Shamirs Secret Sharing
Updated: February 1, 2026

Shamir's Secret Sharing (SSS)

This project is a web-based implementation of Shamir's Secret Sharing (SSS). It allows users to split sensitive text or images into multiple cryptographic shares. To recover the original secret, a minimum number of shares (the threshold) must be combined.

If fewer than the threshold number of shares are available, it is mathematically impossible to reconstruct the secret.


Features

  • Text Encryption & Decryption
    Convert secret messages into cryptographic shares and reconstruct them later.

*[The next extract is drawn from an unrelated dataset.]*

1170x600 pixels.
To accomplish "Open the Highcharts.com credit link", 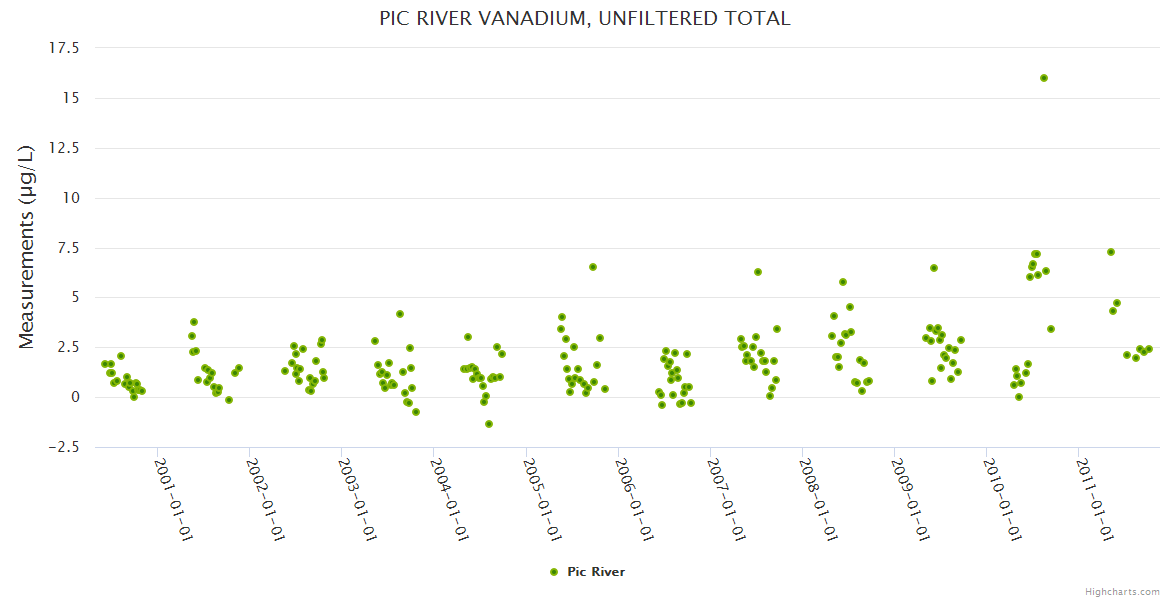I will coord(1122,591).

  • Image Encryption & Decryption
    Image files are processed as byte data, split into chunks, and converted into shares stored inside a ZIP archive.

  • Web Interface
    A brutalist-style frontend built using HTML, CSS, and JavaScript.

  • FastAPI Backend
    A Python backend responsible for all cryptographic and mathematical operations.

  • Terminal Version
    A standalone CLI script for command-line usage.


How the Math Works

The implementation is based on polynomial interpolation over a finite field, following the original scheme proposed by Adi Shamir.


1. The Polynomial

To hide a secret, we generate a random polynomial of degree k − 1, where k is the minimum number of shares required for recovery.

P(x) = a₀ + a₁x + a₂x² + … + aₖ₋₁xᵏ⁻¹

  • a₀ (constant term)
    This is the secret. Recovering P(0) reveals the original secret.

  • a₁ … aₖ₋₁
    Randomly generated coefficients, freshly chosen for each encryption.


2. Creating Shares

Each share corresponds to a point on the polynomial:

(xᵢ, yᵢ) where yᵢ = P(xᵢ)

  • The x-value is a unique share index (e.g. 1, 2, 3, …).
  • The y-value is the polynomial evaluated at that x.

Each share individually reveals no information about the secret.


3. Finite Field Arithmetic

All computations are performed inside a finite field to prevent integer overflow and ensure cryptographic security.

This project uses the Mersenne prime:

p = 2^521 − 1

Every operation is performed modulo ( p ):

  • Addition
  • Multiplication
  • Exponentiation

result = result mod p

This guarantees that all values remain bounded and reversible.


4. Recovery (Lagrange Interpolation)

When at least ( k ) valid shares are available, the secret can be reconstructed using Lagrange interpolation.

Given ( k ) points, there exists exactly one polynomial of degree ( k - 1 ) that passes through all of them. The secret is recovered by computing:

P(0) = a₀

Lagrange interpolation directly evaluates this value without reconstructing the full polynomial explicitly.